Xiaomi announces permanent price cuts up to 99% on MiMo-V2.5 API, releases inference optimization report
The AMW Read
Price cuts of this magnitude are extreme even by Chinese model market norms, meaningfully updating the competitive landscape for foundation model access.
Xiaomi announces permanent price cuts up to 99% on MiMo-V2.5 API, releases inference optimization report
Xiaomi has announced permanent price reductions of up to 99% on its MiMo-V2.5 API, alongside the release of a detailed inference optimization report.
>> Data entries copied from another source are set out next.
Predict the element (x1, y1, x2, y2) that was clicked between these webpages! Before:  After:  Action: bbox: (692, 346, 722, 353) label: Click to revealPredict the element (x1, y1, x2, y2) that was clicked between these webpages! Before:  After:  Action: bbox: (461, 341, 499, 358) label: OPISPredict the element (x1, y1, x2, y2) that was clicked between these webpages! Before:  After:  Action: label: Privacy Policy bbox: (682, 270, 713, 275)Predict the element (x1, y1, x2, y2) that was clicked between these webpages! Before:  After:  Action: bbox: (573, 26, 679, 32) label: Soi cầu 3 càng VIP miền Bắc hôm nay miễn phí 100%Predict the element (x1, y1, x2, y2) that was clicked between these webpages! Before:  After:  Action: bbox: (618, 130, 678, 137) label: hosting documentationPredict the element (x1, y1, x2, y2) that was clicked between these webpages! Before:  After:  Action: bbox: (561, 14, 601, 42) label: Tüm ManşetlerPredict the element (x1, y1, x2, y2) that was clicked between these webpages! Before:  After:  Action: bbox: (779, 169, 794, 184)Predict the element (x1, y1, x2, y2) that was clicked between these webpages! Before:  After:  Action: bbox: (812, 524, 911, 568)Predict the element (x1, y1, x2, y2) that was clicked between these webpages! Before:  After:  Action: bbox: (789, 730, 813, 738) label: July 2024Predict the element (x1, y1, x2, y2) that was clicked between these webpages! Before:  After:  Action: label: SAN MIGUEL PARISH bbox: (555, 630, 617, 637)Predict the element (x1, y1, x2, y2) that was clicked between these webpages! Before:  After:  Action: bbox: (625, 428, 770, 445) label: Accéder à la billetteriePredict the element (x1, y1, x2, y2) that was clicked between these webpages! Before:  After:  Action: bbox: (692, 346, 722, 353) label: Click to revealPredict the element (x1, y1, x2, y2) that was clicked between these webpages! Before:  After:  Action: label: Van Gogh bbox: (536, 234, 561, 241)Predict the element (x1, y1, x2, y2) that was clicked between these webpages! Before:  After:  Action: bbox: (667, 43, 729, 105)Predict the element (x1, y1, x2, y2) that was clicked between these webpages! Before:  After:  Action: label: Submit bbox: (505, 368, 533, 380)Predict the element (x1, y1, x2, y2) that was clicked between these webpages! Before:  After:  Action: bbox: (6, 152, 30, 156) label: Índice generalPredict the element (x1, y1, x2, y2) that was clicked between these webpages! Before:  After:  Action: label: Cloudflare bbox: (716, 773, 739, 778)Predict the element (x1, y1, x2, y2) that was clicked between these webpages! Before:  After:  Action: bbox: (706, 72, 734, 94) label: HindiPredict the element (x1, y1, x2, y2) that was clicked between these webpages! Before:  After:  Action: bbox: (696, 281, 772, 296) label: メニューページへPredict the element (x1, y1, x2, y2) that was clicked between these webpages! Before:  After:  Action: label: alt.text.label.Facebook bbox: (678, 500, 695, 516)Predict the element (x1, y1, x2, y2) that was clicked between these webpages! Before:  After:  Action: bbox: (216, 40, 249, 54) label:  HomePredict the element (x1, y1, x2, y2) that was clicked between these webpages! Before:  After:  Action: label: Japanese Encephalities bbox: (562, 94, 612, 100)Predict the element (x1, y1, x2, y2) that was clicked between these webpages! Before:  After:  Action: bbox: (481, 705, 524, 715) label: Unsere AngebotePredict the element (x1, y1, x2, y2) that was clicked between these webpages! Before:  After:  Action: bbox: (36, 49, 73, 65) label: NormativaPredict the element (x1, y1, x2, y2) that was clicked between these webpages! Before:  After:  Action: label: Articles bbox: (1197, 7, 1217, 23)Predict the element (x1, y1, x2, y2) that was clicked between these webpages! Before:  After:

The move signals a aggressive pricing strategy aimed at capturing a broader developer and enterprise customer base for its multimodal AI model.
Why it matters: This pricing gambit fits the “scorched-earth” pricing pattern seen in the Chinese foundation model market, where labs like ByteDance’s Volc Engine and Alibaba’s Tongyi have slashed API costs to near-zero in a bid for distribution. By making inference nearly free, Xiaomi is prioritizing adoption and ecosystem lock-in over near-term revenue, a strategy that compresses margins for smaller model providers and accelerates market consolidation. The release of an inference optimization report also suggests Xiaomi is competing on technical efficiency claims, a key differentiator as the market moves beyond pure model quality.
The scale of these cuts — up to 99% — is an extreme play even by Chinese AI standards. It reflects both the intense capital cycle dynamics in China’s AI sector and the growing importance of controlling inference infrastructure at hyperscale. Xiaomi is effectively betting that its strengths in hardware and device integration will allow it to subsidize model access, creating a distribution moat that pure-play model labs cannot match. If sustained, this could redefine pricing benchmarks across the entire Chinese foundation model segment.